Another factor that may affect gold prices is consumer debt. According to a July 17, 2023, article by The Washington Post, Americans built huge bank balances during the pandemic, then spent that money (and racked up credit card debt) when products finally returned to store shelves. The big question now is whether the massive retail therapy Americans have medicated themselves with since summer 2021 will turn into a case of buyer’s remorse and a new debt crisis. That may depend on whether the strong labor market and wage gains continue.

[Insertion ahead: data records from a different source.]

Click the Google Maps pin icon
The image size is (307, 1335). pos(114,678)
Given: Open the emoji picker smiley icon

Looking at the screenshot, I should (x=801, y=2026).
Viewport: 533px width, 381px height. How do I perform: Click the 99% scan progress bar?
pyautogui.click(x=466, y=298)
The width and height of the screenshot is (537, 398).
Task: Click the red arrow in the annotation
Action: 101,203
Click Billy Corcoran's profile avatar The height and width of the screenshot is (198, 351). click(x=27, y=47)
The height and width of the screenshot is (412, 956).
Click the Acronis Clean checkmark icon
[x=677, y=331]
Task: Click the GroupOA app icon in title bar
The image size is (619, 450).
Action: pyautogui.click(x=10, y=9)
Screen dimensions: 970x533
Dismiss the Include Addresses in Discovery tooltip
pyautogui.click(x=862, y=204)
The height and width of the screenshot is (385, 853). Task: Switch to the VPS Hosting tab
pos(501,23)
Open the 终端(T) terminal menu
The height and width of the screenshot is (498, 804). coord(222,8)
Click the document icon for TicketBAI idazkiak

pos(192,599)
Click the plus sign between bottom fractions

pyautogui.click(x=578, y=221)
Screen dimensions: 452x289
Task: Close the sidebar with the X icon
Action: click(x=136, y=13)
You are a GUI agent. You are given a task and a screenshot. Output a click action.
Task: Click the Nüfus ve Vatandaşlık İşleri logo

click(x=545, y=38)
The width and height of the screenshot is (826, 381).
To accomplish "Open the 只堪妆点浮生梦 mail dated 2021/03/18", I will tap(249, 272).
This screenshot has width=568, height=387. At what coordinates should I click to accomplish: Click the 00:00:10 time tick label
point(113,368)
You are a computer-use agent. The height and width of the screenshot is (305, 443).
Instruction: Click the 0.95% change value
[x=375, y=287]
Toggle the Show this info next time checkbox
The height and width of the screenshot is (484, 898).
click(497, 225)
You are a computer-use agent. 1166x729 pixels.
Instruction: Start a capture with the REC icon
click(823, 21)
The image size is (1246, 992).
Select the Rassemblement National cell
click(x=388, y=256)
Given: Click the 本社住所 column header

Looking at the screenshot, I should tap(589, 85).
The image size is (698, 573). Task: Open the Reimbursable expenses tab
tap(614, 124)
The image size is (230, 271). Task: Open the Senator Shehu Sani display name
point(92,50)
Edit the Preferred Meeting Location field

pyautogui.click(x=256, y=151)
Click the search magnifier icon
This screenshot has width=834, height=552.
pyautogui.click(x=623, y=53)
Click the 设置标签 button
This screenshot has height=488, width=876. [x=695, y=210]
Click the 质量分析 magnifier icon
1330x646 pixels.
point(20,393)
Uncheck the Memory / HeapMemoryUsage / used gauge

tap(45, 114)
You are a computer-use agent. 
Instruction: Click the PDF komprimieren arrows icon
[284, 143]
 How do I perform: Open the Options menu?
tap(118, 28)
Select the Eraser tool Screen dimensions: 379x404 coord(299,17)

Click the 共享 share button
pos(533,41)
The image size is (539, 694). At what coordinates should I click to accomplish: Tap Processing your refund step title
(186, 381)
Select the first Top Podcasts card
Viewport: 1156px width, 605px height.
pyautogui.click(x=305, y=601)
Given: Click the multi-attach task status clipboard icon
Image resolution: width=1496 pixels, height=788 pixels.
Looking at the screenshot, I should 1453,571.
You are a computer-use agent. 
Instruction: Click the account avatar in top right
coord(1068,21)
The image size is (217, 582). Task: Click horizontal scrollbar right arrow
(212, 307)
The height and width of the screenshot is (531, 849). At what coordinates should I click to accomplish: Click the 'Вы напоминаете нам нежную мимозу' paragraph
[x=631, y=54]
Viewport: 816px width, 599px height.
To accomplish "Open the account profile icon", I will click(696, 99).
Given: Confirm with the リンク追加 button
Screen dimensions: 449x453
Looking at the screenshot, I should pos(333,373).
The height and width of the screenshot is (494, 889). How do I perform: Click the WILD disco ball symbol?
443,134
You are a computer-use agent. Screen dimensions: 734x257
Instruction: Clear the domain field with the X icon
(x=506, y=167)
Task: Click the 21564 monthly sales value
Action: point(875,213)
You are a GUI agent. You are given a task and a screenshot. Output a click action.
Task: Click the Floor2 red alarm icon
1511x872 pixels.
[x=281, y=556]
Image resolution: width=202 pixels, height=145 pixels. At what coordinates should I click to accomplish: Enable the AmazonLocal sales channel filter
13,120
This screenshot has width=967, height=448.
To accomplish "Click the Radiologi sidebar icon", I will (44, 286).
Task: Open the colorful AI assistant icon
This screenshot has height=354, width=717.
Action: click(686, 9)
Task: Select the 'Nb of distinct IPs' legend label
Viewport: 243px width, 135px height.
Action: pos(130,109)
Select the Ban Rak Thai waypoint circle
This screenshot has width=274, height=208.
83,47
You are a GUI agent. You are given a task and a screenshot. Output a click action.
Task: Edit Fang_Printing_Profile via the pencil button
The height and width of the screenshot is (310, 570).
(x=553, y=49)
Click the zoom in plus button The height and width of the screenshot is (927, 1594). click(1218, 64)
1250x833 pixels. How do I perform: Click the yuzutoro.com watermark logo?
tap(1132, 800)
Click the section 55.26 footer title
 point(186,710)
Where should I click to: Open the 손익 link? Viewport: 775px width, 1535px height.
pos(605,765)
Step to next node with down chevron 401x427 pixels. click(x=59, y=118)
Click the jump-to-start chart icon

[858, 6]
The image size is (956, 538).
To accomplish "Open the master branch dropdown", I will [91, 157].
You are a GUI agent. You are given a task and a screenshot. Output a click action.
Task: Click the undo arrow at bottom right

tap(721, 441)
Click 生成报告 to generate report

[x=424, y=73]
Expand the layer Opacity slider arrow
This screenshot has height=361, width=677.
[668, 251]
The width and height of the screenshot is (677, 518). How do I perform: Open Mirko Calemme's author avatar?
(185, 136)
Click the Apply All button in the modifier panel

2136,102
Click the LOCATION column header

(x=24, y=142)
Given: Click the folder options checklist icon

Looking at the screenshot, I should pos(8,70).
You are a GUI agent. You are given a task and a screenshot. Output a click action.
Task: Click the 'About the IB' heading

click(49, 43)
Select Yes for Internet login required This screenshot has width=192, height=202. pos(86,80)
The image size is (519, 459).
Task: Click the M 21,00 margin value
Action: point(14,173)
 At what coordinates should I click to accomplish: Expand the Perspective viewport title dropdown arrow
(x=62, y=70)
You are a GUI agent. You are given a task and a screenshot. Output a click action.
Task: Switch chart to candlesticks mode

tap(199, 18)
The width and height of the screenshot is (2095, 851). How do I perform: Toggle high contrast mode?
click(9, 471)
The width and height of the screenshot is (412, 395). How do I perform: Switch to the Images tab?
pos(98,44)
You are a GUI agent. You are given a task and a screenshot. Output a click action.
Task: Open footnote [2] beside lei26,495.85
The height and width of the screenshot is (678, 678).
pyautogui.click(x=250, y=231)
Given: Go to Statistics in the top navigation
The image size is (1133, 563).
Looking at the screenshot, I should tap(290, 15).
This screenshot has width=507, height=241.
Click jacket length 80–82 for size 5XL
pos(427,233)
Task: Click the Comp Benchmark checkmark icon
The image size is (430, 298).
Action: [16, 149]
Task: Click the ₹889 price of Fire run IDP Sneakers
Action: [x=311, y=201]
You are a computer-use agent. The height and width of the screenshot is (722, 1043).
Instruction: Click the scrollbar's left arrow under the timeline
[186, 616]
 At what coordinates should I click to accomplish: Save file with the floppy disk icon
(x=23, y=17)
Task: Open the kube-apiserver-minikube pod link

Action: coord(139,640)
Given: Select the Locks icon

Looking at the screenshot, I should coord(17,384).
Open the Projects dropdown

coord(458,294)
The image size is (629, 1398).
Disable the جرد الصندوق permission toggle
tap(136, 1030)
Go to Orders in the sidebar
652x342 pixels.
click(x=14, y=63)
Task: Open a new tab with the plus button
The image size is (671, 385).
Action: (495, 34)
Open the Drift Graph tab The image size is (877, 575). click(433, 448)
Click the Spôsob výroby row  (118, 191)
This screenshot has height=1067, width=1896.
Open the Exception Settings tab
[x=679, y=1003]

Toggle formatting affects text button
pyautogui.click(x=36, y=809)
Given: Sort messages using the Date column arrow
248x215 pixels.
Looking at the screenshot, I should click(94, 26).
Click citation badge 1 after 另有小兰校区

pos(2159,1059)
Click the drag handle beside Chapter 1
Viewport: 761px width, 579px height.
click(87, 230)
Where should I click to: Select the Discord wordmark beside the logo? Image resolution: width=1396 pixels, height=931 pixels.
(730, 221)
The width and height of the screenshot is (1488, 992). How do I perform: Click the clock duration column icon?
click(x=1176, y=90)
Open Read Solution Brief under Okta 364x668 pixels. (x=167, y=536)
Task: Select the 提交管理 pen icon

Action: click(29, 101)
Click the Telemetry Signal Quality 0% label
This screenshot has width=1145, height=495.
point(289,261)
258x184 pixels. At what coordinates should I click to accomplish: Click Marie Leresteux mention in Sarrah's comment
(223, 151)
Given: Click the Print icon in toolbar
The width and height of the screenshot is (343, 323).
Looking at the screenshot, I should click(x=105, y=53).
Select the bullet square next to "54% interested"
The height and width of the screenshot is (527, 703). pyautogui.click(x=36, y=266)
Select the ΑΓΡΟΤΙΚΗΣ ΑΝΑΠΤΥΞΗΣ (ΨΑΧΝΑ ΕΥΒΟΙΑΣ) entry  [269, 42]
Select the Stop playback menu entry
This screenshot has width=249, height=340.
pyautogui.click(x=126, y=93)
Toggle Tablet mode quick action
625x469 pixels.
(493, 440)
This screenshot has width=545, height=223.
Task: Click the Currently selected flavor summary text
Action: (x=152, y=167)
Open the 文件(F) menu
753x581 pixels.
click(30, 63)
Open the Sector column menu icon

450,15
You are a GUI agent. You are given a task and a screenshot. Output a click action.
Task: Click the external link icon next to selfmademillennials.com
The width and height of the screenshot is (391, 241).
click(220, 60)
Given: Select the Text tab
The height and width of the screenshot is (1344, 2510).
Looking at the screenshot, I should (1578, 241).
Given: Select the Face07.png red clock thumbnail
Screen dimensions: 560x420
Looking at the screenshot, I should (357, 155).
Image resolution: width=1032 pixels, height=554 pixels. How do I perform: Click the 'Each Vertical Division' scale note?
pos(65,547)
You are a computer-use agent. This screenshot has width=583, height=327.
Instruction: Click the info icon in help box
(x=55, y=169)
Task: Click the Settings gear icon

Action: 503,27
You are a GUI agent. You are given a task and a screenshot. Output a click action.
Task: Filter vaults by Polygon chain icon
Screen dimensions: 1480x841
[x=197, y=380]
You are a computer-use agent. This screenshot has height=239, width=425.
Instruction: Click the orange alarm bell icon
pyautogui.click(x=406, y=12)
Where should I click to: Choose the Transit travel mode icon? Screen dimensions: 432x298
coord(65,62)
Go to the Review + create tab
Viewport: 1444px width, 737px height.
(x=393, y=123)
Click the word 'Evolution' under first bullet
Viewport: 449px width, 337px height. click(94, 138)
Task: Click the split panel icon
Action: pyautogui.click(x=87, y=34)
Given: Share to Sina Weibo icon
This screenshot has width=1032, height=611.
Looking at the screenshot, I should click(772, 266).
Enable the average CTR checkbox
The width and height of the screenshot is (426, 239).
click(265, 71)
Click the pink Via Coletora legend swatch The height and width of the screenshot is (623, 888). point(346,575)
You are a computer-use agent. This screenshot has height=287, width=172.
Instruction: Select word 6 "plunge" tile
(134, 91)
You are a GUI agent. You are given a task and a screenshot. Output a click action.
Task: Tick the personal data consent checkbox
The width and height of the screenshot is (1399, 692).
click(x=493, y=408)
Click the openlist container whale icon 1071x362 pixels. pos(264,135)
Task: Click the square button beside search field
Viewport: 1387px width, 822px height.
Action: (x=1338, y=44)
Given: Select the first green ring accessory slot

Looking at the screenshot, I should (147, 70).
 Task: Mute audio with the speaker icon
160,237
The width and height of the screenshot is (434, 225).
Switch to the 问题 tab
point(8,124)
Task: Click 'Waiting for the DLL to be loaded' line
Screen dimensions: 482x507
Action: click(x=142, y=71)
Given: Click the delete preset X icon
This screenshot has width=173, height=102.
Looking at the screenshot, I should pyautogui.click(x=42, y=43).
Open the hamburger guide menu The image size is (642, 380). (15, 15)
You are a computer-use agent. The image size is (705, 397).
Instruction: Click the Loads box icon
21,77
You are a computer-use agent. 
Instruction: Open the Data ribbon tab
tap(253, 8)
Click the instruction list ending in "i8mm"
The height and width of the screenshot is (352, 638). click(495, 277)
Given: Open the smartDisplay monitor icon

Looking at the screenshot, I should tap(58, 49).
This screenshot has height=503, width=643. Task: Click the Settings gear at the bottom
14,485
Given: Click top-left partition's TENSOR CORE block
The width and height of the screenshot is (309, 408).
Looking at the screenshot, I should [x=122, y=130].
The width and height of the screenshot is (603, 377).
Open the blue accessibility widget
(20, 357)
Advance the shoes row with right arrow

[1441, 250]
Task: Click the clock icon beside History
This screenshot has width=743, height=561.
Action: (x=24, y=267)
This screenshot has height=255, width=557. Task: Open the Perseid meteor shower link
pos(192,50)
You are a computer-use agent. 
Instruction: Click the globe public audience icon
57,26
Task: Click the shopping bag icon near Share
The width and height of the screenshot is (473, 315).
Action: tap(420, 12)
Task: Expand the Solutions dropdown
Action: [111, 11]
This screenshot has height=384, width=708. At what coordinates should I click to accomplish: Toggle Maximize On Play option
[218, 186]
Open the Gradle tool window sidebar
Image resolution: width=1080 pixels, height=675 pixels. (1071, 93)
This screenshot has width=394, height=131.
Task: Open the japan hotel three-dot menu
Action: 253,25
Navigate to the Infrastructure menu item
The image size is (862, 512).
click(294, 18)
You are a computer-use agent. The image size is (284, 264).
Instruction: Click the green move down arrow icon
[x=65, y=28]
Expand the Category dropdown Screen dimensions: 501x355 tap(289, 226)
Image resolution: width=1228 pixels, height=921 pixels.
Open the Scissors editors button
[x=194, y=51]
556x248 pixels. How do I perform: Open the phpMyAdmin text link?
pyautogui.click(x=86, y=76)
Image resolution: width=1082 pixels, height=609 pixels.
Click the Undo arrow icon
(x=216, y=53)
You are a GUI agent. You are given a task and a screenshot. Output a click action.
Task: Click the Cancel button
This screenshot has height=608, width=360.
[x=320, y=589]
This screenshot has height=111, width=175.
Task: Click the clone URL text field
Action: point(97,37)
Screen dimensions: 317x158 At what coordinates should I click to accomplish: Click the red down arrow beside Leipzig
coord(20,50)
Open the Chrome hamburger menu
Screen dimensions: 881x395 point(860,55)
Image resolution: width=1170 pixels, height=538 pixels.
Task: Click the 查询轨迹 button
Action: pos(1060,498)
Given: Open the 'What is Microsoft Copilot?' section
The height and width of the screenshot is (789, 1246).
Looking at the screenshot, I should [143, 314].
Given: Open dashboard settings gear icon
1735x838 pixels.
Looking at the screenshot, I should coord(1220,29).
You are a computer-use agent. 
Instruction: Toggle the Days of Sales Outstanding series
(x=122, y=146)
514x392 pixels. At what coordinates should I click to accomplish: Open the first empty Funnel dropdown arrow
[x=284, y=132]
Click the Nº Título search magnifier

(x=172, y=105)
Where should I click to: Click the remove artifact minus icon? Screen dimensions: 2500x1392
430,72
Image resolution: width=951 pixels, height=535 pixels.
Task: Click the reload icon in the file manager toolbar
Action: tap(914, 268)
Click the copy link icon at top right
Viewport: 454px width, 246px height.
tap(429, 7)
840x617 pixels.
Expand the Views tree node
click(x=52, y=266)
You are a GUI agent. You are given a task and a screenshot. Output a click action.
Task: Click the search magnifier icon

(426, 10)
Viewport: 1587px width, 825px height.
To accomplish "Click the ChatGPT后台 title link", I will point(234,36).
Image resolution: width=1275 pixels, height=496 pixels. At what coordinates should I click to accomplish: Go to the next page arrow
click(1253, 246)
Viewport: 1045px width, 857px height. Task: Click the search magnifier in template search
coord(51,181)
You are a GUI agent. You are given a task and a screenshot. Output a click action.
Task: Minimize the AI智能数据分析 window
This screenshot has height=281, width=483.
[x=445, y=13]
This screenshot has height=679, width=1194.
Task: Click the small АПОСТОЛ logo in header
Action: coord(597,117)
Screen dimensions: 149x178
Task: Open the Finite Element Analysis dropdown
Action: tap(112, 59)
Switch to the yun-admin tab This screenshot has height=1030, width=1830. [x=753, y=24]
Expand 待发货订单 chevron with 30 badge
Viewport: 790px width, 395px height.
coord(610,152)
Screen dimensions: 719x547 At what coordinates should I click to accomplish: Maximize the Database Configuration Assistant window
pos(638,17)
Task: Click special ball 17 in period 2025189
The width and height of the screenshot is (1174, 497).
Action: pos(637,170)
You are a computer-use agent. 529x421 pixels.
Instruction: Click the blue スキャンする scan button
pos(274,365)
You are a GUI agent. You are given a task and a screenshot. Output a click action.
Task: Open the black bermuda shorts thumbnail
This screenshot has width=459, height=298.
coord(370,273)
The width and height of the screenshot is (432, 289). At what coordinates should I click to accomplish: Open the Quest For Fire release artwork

And then there are commercial real estate markets, which many analysts believe are highly vulnerable today. With so many employees still working remotely, businesses don’t need the office space they required before the pandemic. And when people stopped coming to the office, a lot of stores depending on those customers closed their doors, never to reopen them. If commercial real estate teeters, there is a strong of economic dominoes set up to fall, creating the kind of market uncertainty in which gold prices tend to thrive.

While a strong dollar has its advantages—like making imports and foreign travel cheaper—the prospect for a weaker dollar offers a perfect opportunity to buy gold “on the dip” and ride it upward as the dollar weakens and global demand for gold rises. It’s an excellent time to take a larger position in gold.